Delicious LiveJournal Links for 2-25-2011

  • Notes from canvassing (in the 2007 Irish election)
    (tags: politics)
  • Somehow this had passed me by when it was released: Nena looking fantastic at 49, revisiting her classic in an idiom of video games. Compare also the original at http://www.youtube.com/watch?v=jQYQTFudrqc (she was 23 then).
    (tags: video)
  • There are good examples of good practice in political communications, and there are bad examples. Yesterday’s performance by the UUP was the absolutely perfect representation of the bad examples. In fact, the UUP contrived to oppose banning sectarian chants at football matches, and then its Health Minister managed to find a more pressing engagement than discussion of the Autism Bill. Now, it is just about possible that Ulster Unionists privately had some reservations about the exact wording of the relevant bills. However, the public at large sees only: “sectarian party doesn’t care about autistic children“.
  • Two roads diverged in a yellow wood. And Robert Frost took the one less traveled. Of course, he also heckled his rivals and started fires to disrupt their poetry readings. But that makes for a terrible motivational poster. Unless you're a petty pyromaniac. In which case, here you go.
    (tags: funny)

One thought on “Delicious LiveJournal Links for 2-25-2011

  1. The “Shrinking Modern Military” piece leaves out the capability side of the equation, the obsolescence of some of their comparators, and doesn’t give enough depth to the costs of manpower.
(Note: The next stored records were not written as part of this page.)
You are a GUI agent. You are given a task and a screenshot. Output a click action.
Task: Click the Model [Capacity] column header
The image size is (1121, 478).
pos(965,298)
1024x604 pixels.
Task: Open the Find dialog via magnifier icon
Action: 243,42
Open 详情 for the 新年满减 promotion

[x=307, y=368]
    For example, the fact that the French Navy had 7 battleships in 1939 means little – battleships being made obsolete by the demonstrated effectiveness of the aircraft carrier. Also, the aircraft carrier in 1939 – the Bearn – was an obsolete experimental ship from the 1920s. Hardly a good comparison for the Charles de Gaule that graces the Marine Nationale today. In a similar fashion, the MNs frigates and submarines are so much more capable than the rest of the ships in the 1939 list. Rather tellingly, the author leaves out the 20 French light frigates and corvettes. Exocet-armed, they would be more than capable of sinking a pre-war French cruiser.

    The same points could be made for the rest of the technological markers the author uses. He also forgets that whilst riflemen might need eight times more money to equip than his WWII predecessor, the equipment makes for a more effective (and survivable) soldier. It also has to be noted that US GNP has increased by over a factor of 10 since WWII.
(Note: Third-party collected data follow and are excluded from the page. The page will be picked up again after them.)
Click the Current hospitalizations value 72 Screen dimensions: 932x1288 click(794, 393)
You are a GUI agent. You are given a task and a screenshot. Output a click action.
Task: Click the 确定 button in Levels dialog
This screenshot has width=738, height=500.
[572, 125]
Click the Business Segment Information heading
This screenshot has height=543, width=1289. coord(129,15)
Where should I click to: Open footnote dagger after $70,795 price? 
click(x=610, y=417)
    Whilst there are some good points of costs of manpower in the piece, I feel that a comparison with the US, with its ridiculously over-priced care and benefits industry is perhaps not the best illustrator to be used.

    As for small forces, Norway’s Hercules loss whilst seeming great (25% of the Hercules force), is again not a great comparator – from 1969 to 2008 they had only six of an earlier type of Hercules, which were replaced by the 4 mentioned in the article. It is hard to see how a move from 6 of an older type of aeroplane to 4 of a more modern type is a loss of effectiveness as asserted by the author.

    All in all, this article needs more depth – rather than cherry-picking some points to support its main thesis.